The New Avengers: Angels of Death
Another episode in which the security of the establishment for which the Avengers work is shown up to be frankly non-existent. I didn't mean to but it seems I've unwittingly started this post by talking about the first major plot hole in this New Avengers episode (namely why nobody thought to keep tabs properly on these fifty agents to realise the pattern in these apparently natural deaths). I hope this doesn't give the impression that I don't like this episode, because I do, in fact I like it lots. This is not that unusual for this episode - lots of people do like it a lot, for all the things I like about it, but it seems a lot of people don't take to it at all. Reading those reviews, they tend not to like it for the very reasons I do!
The first reason would have to be that this one is so *very* seventies. I commented before that the New Avengers, in trying to be up to the minute, in some ways seems more dated than The Avengers, because the latter show aimed at its famous timeless unreality. A make-believe world can't age because it doesn't exist in a set time, but this New Avengers definitely does. One of the things that seems to annoy the critics is the incredibly seventies disco scenes. Personally I love them, I love the hanging foil stuff in the background - this disco is obviously created with minimal expense! I have a feeling at the time these disco scenes would have worked better with the grown ups than the youngsters - the music is plainly generic disco-type music & I think the disco-goers of the actual seventies may not have been impressed. I wonder, though, whether it was intended to have a hypnotic effect on the viewer - each disco scene has exactly the same music, it does become repetitive & hypnotic. The extent of smoking & drinking that goes on in the office is an incredibly alien thing now, though. Angels of Death is one of those New Avengers episodes that showcase the groovy information technology of the seventies - which would surely now be of interest mainly to a real IT anorak.
This show is also meant as a comment on a preoccupation of the seventies - how the pace of modern life inpinges on human health. The irony from this distance in time, is that we may now look back on the seventies as a slower time, well pre-dating the information overload we've all suffered since the internet & instant communication took over everything, for most people from the nineties onwards. The diagram of cells, which first appears as a model used to model stress in a rat, is then revealed to be used to cause stress in humans, triggered by seeing a diagram of the trap they are kept in. Nonetheless, the diagram functions as an emblem of the seventies preoccupation with the rat race & its impact on the human.
This ambivalence about technology is more expressed by Purdey than Gambit - calling the computer a mechanical prig. Purdey & Gambit are like young lovers in that scene - when he asks if she is with him, she says, 'Consider me a body stocking'. In fact it's quite incredible how sexy this show manages to be despite the apparently traumatic subject matter. Not only Gambit & Purdey flirting like nobody's business but the 'nurses' all actually look like porn stars. Their uniforms are a sort of porn-approximation of fantasy nurses. Yet they are actually intent on killing people. Their bimbo role is reinforced by the lengthy explanation of what's happening one of them is treated to in the middle of the episode, when given that fifty men had died through this means, she ought to have been able to suss it.
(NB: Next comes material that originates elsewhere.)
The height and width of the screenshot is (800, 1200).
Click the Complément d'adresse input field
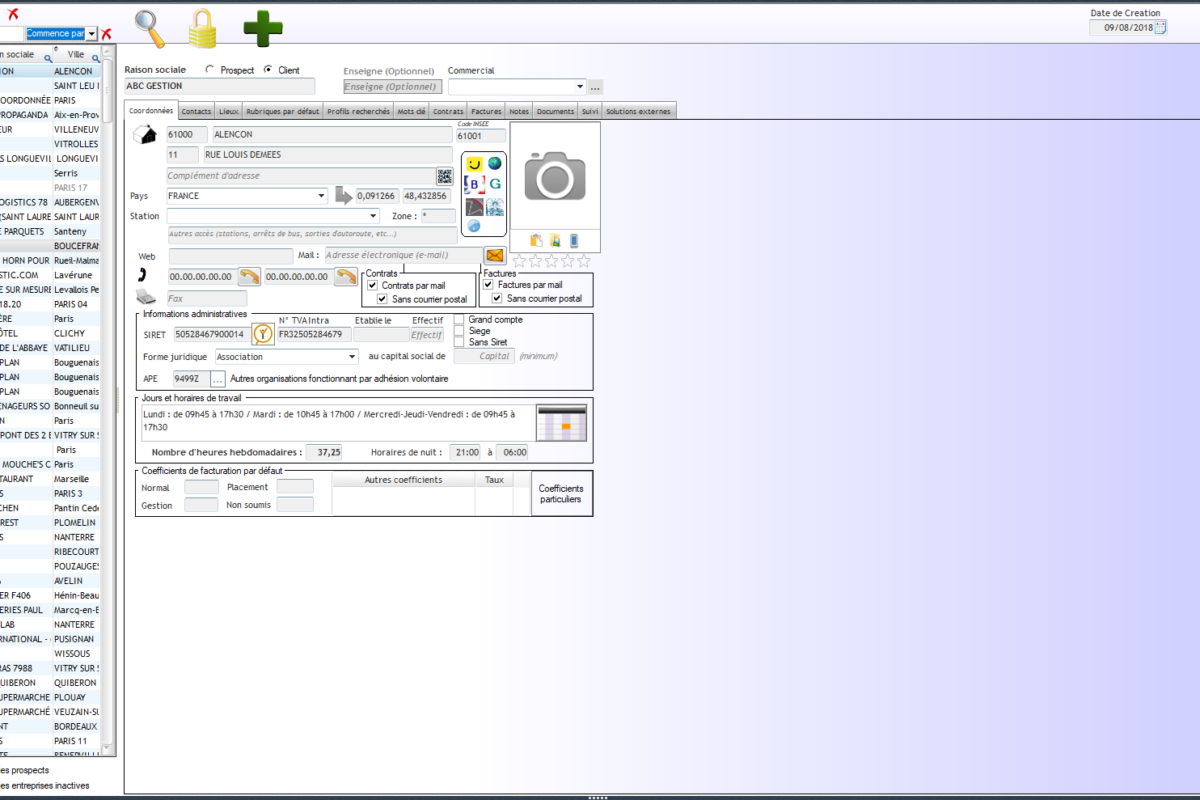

Oh no, perhaps it us who are the bimbos here: the explanation could have been done very shortly & more simply.
That aside, the sexy-yet-vicious overtones give this New Avengers a kinky vibe I personally associate more with The Avengers: I particularly associate this vibe with Castle De'Ath, rather than A Touch of Brimstone, which tries to hard & has the kink all on the surface. Other elements of the visual 'shorthand' used to create the world of the Avengers, which make a reappearance here, include military uniforms & book-lined studies to indicate tradition & solidity. Come to think of it, perhaps the theme of this episode is as much culture clash as anything else, which puts it firmly in the classic Avengers stable, to my mind.
My usual proviso applies here: I kept wondering what Charlie Hungerford was doing in this! I think there is a very valid criticism to be made of the plot, which is a bit plodding & long-drawn-out, but I'm frankly finding it fairly difficult to make major criticism of this New Avengers. I feel this may be with the retro element gained with hindsight - I have no idea how it would have been reviewed at the time. I'm fairly sure that if you don't take to a 1970s milieu, this show would put you off.
So all in all, a solid New Avengers episode, which somehow divides the fans completely.